McGill, 50, a former senior vice president of the Federal Reserve Bank of Los Angeles, said he has been trying to get the bank off the ground for three years. Neighborhood Development Bank has received equity investment totaling $8 million from Union Bank, Wells Fargo and Manufacturers Bank, among others. The federal government will also make an investment under guidelines of the CDFI.

The Clinton Administration has been leaning on major banks to increase their lending activity in low-income areas and now sees their investment in CDFI-chartered banks as one way of doing that.

“For us, this investment in Neighborhood Development Bank is another form of our community support,” said Union Bank’s McNeely.
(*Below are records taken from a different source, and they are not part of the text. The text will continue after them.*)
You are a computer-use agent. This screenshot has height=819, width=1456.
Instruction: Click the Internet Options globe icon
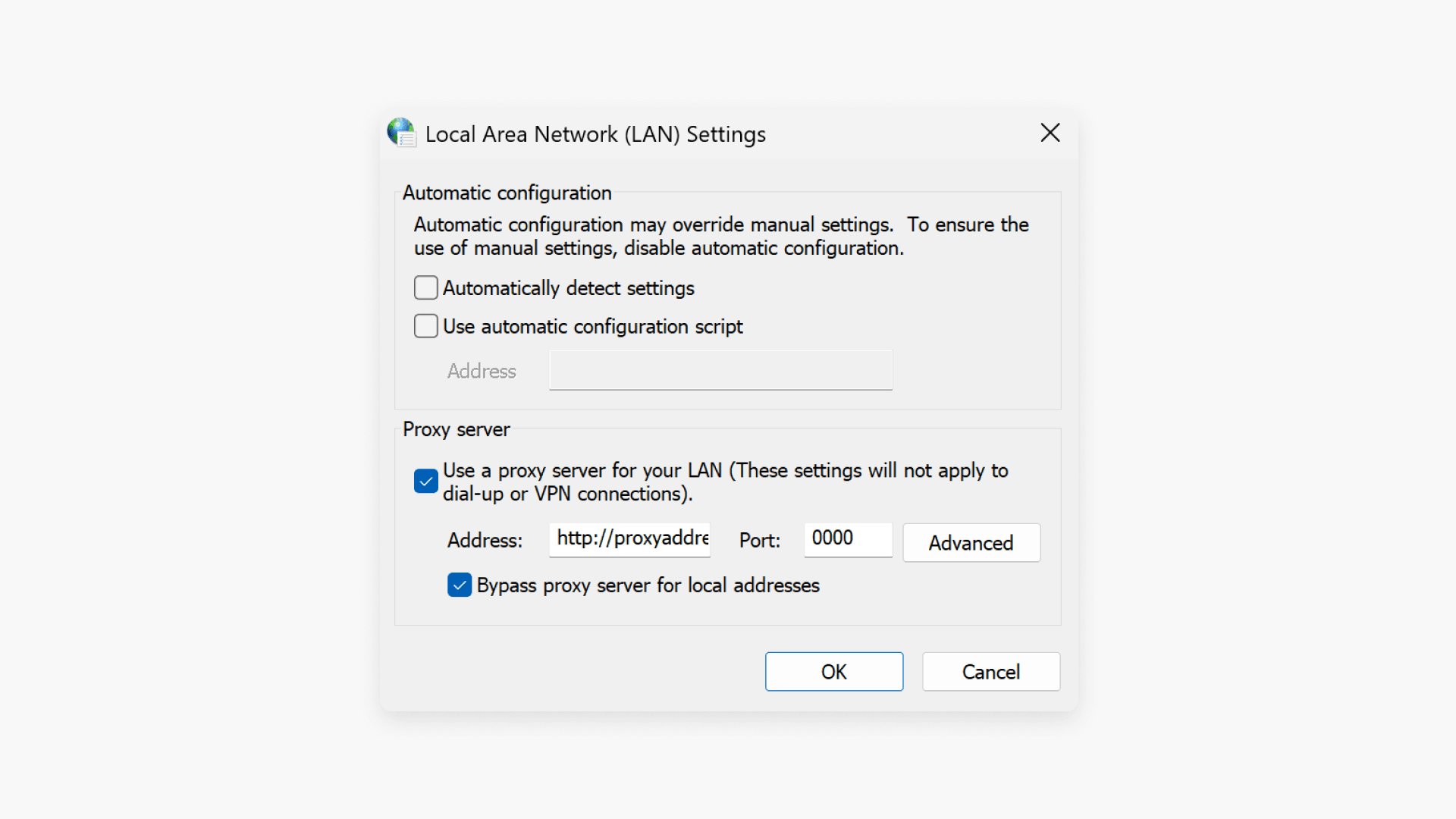(x=401, y=133)
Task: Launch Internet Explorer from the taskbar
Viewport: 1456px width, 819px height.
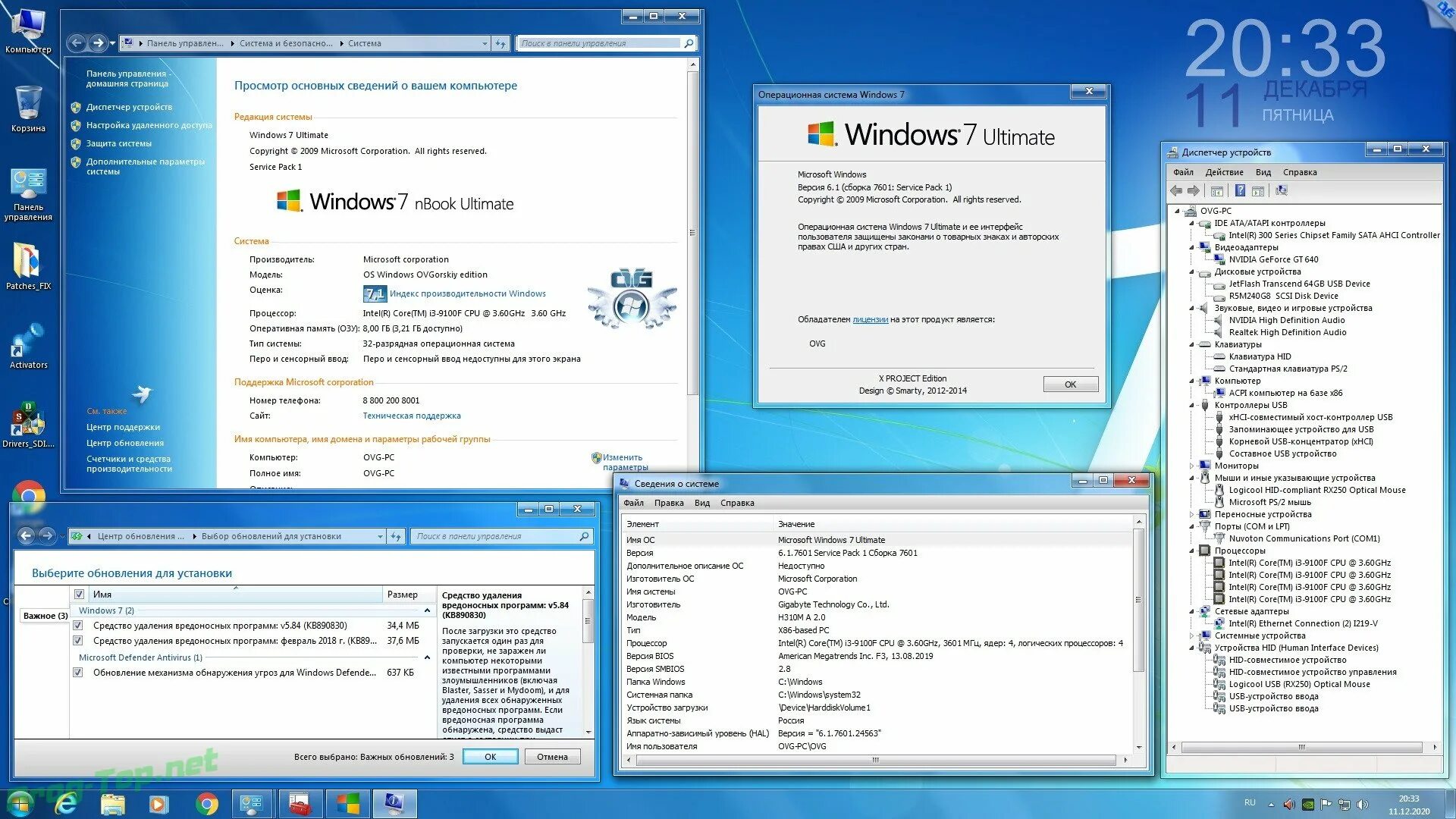Action: click(x=67, y=804)
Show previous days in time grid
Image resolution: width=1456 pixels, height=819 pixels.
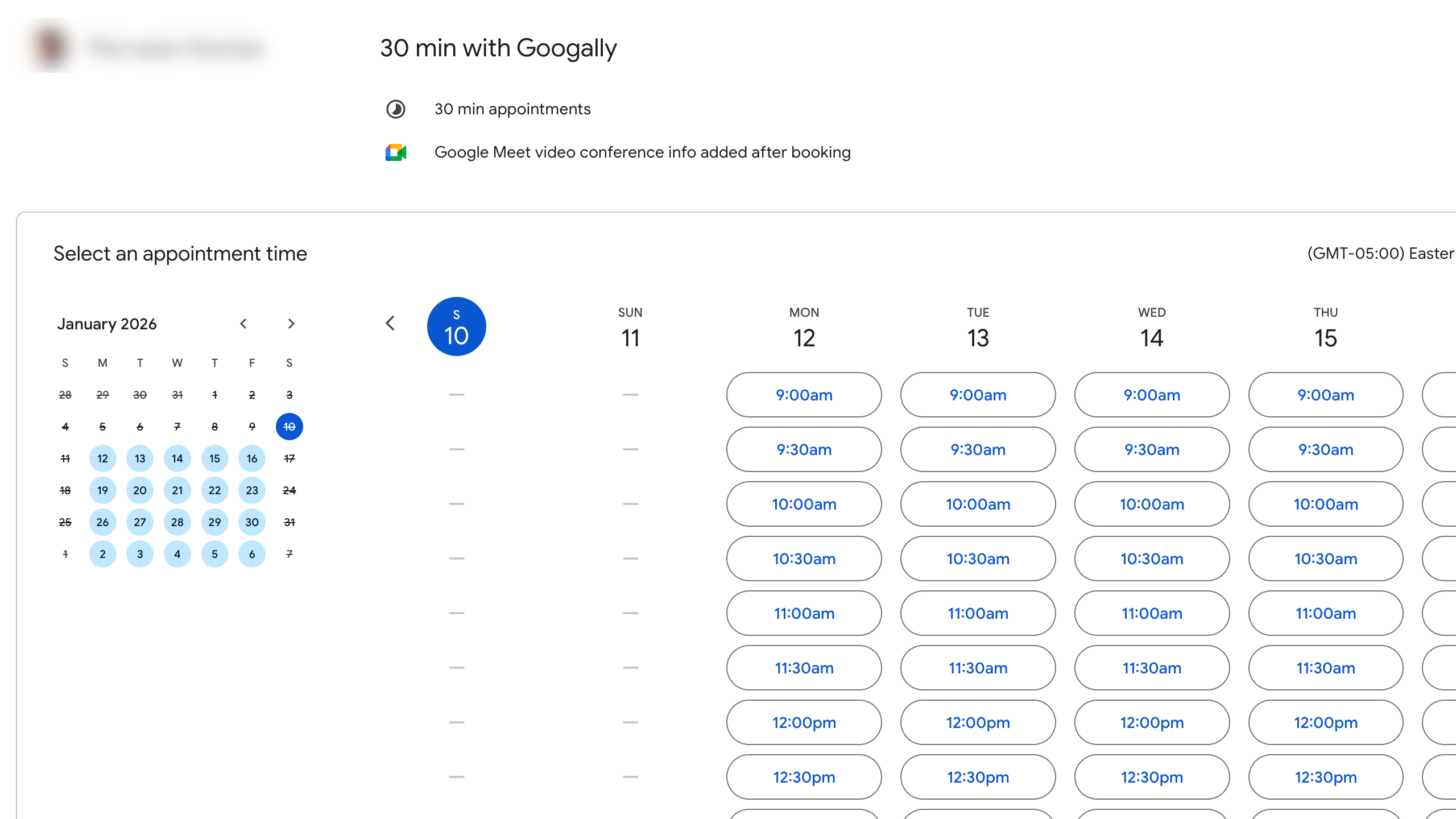(x=390, y=324)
“We hope it will help,” said Quinta Seward of Communities for Accountable Reinvestment, a Los Angeles-based grass-roots activist group that seeks more financial services for low-income neighborhoods. “We do know that if banks just make more loans and open up branches in areas where they are needed, the business will come. But so far, very few banks have.”

No community bank is close to formation in Los Angeles, sources said, partly because three private, minority-owned institutions--Founders National Bank, Broadway Savings and Family Savings--all serve Los Angeles’ inner city. A federally subsidized community bank is seen as potentially unfair competition for the existing banks.